Parista was one of the lands of the Assuwa coalition that opposed the Hittites in Bronze Age Anatolia. It is named only in the Annals of Tudḫaliya.

== Geography ==

The site has yet to be archaeologically located. Woudhuizen noted the similarity to the Mycenaean Greek topogram ku-pa-ri-so but did not suggest it denoted the same localization. It has been localized somewhere in the Ihlara valley, known as Περιστρημα).

== History ==

Parista is named as one of the lands that comprised the Assuwa coalition, a military confederacy of twenty-two towns that opposed the Hittite army as it campaigned across the Maraššantiya:

But when I turned back to Hattusa, then against me these lands declared war: [—]lugga, Kispuwa, Unaliya, [—], Dura, Halluwa, Huwallusiya, Karakisa, Dunda, Adadura, Parista, [—], [—]waa, Warsiya, Kuruppiya, [—]luissa, Alatra, Mount Pahurina, Pasuhalta, [—], Wilusiya, Taruisa. [These lands] with their warriors assembled themselves...and drew up their army opposite me...

Parista does not appear to be attested anywhere else. See generally the debate concerning the location of Assuwa.

» **TASK 1**
According to the Parista article, how many towns made up the Assuwa coalition?
» **TASK 2**
Transcribe the stretch of the Parista article from "The site has" through "army opposite me...".
» **TASK 3**
Condense the paragraph of the Parista article that begins "Parista is named as one of the lands" into a single shorter sentence that keeps its main facts.

» **DATA RECORDS**

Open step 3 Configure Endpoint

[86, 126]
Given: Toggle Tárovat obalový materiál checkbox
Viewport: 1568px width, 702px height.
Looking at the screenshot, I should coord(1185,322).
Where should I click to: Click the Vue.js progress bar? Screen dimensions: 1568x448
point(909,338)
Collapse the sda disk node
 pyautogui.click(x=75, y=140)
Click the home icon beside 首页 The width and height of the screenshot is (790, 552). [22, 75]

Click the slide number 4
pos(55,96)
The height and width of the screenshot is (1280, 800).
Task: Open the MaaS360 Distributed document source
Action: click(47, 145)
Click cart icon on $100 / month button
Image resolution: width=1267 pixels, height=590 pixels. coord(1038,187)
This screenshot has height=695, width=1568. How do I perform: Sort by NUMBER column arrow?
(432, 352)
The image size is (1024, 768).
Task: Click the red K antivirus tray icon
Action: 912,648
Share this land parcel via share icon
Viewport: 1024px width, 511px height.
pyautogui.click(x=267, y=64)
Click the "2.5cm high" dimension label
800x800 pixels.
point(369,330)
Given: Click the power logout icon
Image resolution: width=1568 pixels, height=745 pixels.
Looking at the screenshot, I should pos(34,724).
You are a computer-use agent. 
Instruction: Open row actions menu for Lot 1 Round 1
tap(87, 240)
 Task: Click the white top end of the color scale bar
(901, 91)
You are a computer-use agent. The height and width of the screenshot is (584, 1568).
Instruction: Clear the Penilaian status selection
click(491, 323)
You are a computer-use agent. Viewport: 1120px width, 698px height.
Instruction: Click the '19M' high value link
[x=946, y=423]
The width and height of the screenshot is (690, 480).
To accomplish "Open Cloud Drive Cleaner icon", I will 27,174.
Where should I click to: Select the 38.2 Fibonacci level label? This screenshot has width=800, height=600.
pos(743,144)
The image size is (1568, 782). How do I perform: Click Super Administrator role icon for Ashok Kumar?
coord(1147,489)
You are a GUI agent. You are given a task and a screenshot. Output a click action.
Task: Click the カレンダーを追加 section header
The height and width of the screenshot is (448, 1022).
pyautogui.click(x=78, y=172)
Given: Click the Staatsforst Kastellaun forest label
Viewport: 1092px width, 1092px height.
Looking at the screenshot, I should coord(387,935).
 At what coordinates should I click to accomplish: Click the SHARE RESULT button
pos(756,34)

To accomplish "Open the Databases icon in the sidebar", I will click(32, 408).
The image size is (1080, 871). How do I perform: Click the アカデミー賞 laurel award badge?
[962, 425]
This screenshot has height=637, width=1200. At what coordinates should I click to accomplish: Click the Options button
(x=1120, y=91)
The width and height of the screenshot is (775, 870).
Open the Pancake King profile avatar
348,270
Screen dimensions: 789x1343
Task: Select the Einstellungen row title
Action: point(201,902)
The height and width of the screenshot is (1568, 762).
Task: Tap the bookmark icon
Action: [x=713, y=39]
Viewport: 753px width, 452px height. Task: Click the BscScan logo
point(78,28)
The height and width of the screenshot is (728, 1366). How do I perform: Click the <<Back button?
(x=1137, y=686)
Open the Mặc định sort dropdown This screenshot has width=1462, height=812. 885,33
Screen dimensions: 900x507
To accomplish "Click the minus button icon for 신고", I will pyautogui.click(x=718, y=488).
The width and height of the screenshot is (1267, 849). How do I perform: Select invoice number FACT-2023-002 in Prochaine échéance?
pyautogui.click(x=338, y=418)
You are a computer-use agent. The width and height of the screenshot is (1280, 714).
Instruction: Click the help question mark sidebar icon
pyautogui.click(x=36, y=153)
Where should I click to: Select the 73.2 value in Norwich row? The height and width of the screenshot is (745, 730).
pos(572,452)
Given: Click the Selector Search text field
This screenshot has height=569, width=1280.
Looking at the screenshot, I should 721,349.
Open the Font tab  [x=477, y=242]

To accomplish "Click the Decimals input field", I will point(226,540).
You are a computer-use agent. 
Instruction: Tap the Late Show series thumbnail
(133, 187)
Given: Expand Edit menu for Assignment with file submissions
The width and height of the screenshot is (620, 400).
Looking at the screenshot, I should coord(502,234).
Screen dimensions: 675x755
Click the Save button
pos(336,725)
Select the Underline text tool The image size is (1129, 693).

» **TASK RESPONSE 1**
Twenty-two towns.

» **TASK RESPONSE 2**
The site has yet to be archaeologically located. Woudhuizen noted the similarity to the Mycenaean Greek topogram ku-pa-ri-so but did not suggest it denoted the same localization. It has been localized somewhere in the Ihlara valley, known as Περιστρημα).

== History ==

Parista is named as one of the lands that comprised the Assuwa coalition, a military confederacy of twenty-two towns that opposed the Hittite army as it campaigned across the Maraššantiya:

But when I turned back to Hattusa, then against me these lands declared war: [—]lugga, Kispuwa, Unaliya, [—], Dura, Halluwa, Huwallusiya, Karakisa, Dunda, Adadura, Parista, [—], [—]waa, Warsiya, Kuruppiya, [—]luissa, Alatra, Mount Pahurina, Pasuhalta, [—], Wilusiya, Taruisa. [These lands] with their warriors assembled themselves...and drew up their army opposite me...

» **TASK RESPONSE 3**
Parista belonged to the Assuwa coalition, a military confederacy of twenty-two towns that opposed the Hittite army during its campaign across the Maraššantiya.